[Start Supplied information]

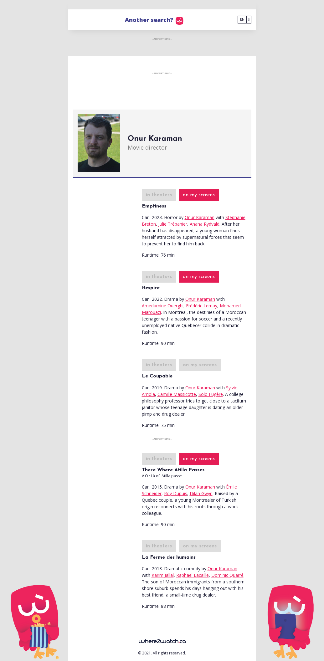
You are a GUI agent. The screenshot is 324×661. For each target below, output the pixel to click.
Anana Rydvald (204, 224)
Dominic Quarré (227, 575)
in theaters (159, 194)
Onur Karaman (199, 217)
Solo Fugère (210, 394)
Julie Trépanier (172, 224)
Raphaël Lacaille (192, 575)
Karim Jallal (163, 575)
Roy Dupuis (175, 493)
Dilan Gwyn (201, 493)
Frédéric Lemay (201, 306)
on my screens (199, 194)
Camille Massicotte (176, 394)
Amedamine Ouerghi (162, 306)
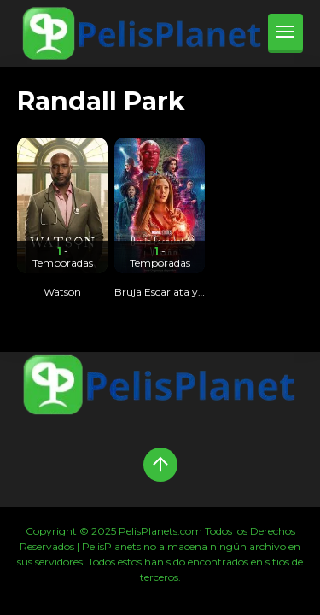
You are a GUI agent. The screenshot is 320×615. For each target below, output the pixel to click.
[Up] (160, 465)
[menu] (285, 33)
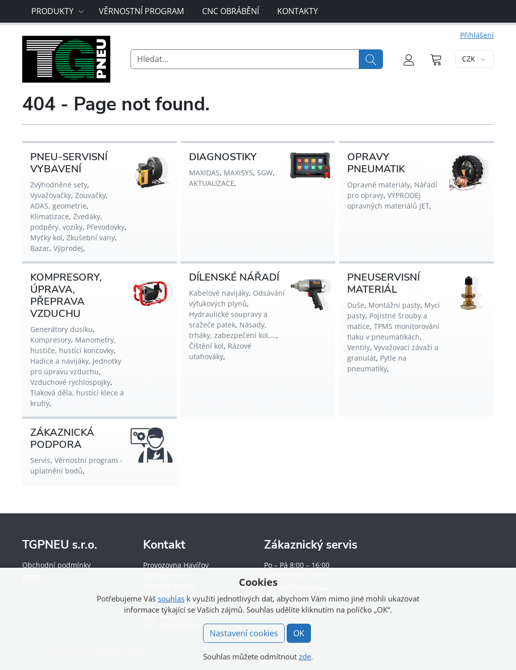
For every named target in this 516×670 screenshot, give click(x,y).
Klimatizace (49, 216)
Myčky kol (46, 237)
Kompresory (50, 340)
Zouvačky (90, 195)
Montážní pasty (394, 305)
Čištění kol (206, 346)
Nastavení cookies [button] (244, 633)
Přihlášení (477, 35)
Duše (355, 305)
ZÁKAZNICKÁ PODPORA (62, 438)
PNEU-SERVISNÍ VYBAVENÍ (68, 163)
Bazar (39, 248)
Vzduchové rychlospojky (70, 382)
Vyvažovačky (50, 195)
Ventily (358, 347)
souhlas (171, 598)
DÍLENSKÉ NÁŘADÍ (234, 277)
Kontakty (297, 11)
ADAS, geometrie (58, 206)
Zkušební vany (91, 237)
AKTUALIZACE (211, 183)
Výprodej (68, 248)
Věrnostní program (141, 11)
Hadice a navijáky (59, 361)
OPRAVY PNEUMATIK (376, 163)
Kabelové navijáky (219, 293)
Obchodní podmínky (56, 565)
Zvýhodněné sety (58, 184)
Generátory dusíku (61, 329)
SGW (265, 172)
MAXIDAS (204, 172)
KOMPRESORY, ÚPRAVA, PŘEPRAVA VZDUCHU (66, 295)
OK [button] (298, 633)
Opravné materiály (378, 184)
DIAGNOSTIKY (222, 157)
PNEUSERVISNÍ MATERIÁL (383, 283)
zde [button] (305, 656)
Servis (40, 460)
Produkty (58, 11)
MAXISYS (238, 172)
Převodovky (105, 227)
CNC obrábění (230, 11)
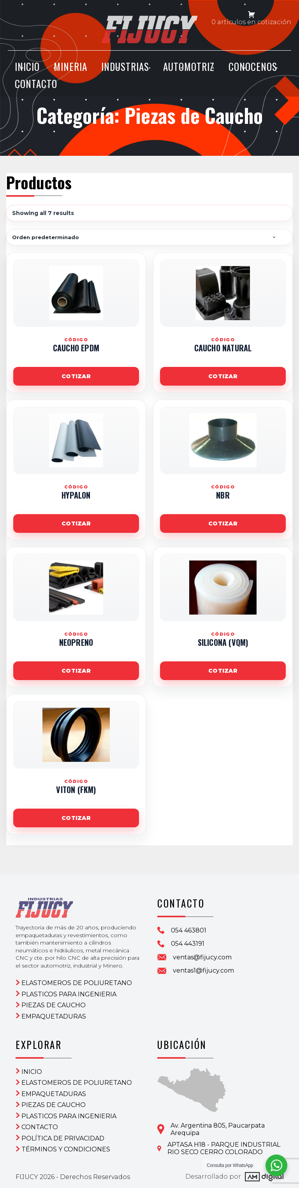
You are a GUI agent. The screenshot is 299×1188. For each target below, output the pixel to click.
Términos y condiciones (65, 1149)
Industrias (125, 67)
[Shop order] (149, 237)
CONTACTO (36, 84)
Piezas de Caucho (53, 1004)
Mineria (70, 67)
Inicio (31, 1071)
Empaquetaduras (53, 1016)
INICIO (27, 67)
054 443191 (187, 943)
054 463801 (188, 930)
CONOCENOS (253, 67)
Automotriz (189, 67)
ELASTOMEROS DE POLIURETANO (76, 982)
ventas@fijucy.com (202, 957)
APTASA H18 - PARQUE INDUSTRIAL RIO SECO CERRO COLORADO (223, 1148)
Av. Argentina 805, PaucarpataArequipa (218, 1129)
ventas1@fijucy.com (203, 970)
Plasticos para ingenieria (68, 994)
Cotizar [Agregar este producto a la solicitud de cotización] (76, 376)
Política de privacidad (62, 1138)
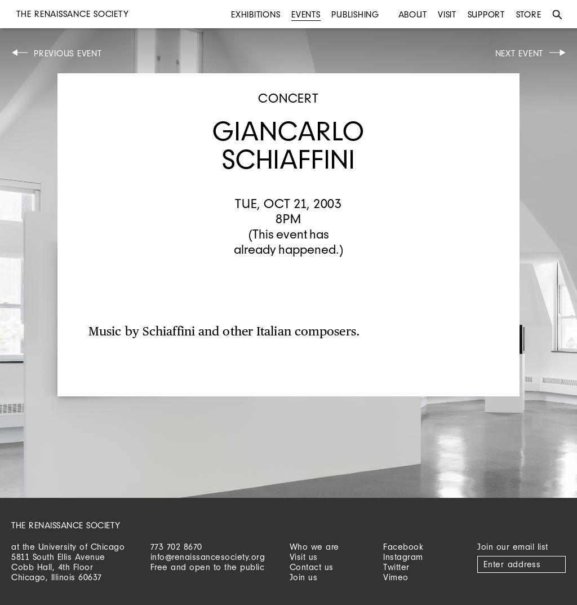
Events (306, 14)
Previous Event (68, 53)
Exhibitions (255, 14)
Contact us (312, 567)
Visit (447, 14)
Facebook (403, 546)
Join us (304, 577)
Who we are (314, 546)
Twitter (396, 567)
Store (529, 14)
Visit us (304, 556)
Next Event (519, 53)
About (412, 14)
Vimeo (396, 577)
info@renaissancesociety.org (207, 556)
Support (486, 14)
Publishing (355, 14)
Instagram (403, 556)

[End Supplied information]

**Set task**
Turn all of the lines above into a numbered list, skipping any blank lines and omitting the pictures.

**Response to this task**
1. You are a GUI agent. The screenshot is 324×661. For each target below, output the pixel to click.
2. Anana Rydvald (204, 224)
3. Dominic Quarré (227, 575)
4. in theaters (159, 194)
5. Onur Karaman (199, 217)
6. Solo Fugère (210, 394)
7. Julie Trépanier (172, 224)
8. Raphaël Lacaille (192, 575)
9. Karim Jallal (163, 575)
10. Roy Dupuis (175, 493)
11. Dilan Gwyn (201, 493)
12. Frédéric Lemay (201, 306)
13. on my screens (199, 194)
14. Camille Massicotte (176, 394)
15. Amedamine Ouerghi (162, 306)
16. You are a GUI agent. The screenshot is 320×615. For each target below, output the pixel to click.
17. [Up] (160, 465)
18. [menu] (285, 33)
19. For every named target in this 516×670 screenshot, give click(x,y).
20. Klimatizace (49, 216)
21. Myčky kol (46, 237)
22. Kompresory (50, 340)
23. Zouvačky (90, 195)
24. Montážní pasty (394, 305)
25. Čištění kol (206, 346)
26. Nastavení cookies [button] (244, 633)
27. Přihlášení (477, 35)
28. Duše (355, 305)
29. ZÁKAZNICKÁ PODPORA (62, 438)
30. PNEU-SERVISNÍ VYBAVENÍ (68, 163)
31. Bazar (39, 248)
32. Vzduchové rychlospojky (70, 382)
33. Vyvažovačky (50, 195)
34. Ventily (358, 347)
35. souhlas (171, 598)
36. DÍLENSKÉ NÁŘADÍ (234, 277)
37. Kontakty (297, 11)
38. ADAS, geometrie (58, 206)
39. Zkušební vany (91, 237)
40. AKTUALIZACE (211, 183)
41. Výprodej (68, 248)
42. Věrnostní program (141, 11)
43. Hadice a navijáky (59, 361)
44. OPRAVY PNEUMATIK (376, 163)
45. Kabelové navijáky (219, 293)
46. Obchodní podmínky (56, 565)
47. Zvýhodněné sety (58, 184)
48. Generátory dusíku (61, 329)
49. SGW (265, 172)
50. MAXIDAS (204, 172)
51. KOMPRESORY, ÚPRAVA, PŘEPRAVA VZDUCHU (66, 295)
52. OK [button] (298, 633)
53. Opravné materiály (378, 184)
54. DIAGNOSTIKY (222, 157)
55. PNEUSERVISNÍ MATERIÁL (383, 283)
56. zde [button] (305, 656)
57. Servis (40, 460)
58. Produkty (58, 11)
59. MAXISYS (238, 172)
60. Převodovky (105, 227)
61. CNC obrábění (230, 11)
62. You are a GUI agent. The screenshot is 299×1188. For each target below, output the pixel to click.
63. Términos y condiciones (65, 1149)
64. Industrias (125, 67)
65. [Shop order] (149, 237)
66. CONTACTO (36, 84)
67. Piezas de Caucho (53, 1004)
68. Mineria (70, 67)
69. Inicio (31, 1071)
70. Empaquetaduras (53, 1016)
71. INICIO (27, 67)
72. 054 443191 (187, 943)
73. 054 463801 (188, 930)
74. CONOCENOS (253, 67)
75. Automotriz (189, 67)
76. ELASTOMEROS DE POLIURETANO (76, 982)
77. ventas@fijucy.com (202, 957)
78. APTASA H18 - PARQUE INDUSTRIAL RIO SECO CERRO COLORADO (223, 1148)
79. Av. Argentina 805, PaucarpataArequipa (218, 1129)
80. ventas1@fijucy.com (203, 970)
81. Plasticos para ingenieria (68, 994)
82. Cotizar [Agregar este producto a la solicitud de cotización] (76, 376)
83. Política de privacidad (62, 1138)
84. Events (306, 14)
85. Previous Event (68, 53)
86. Exhibitions (255, 14)
87. Contact us (312, 567)
88. Visit (447, 14)
89. Facebook (403, 546)
90. Join us (304, 577)
91. Who we are (314, 546)
92. Twitter (396, 567)
93. Store (529, 14)
94. Visit us (304, 556)
95. Next Event (519, 53)
96. About (412, 14)
97. Vimeo (396, 577)
98. info@renaissancesociety.org (207, 556)
99. Support (486, 14)
100. Publishing (355, 14)
101. Instagram (403, 556)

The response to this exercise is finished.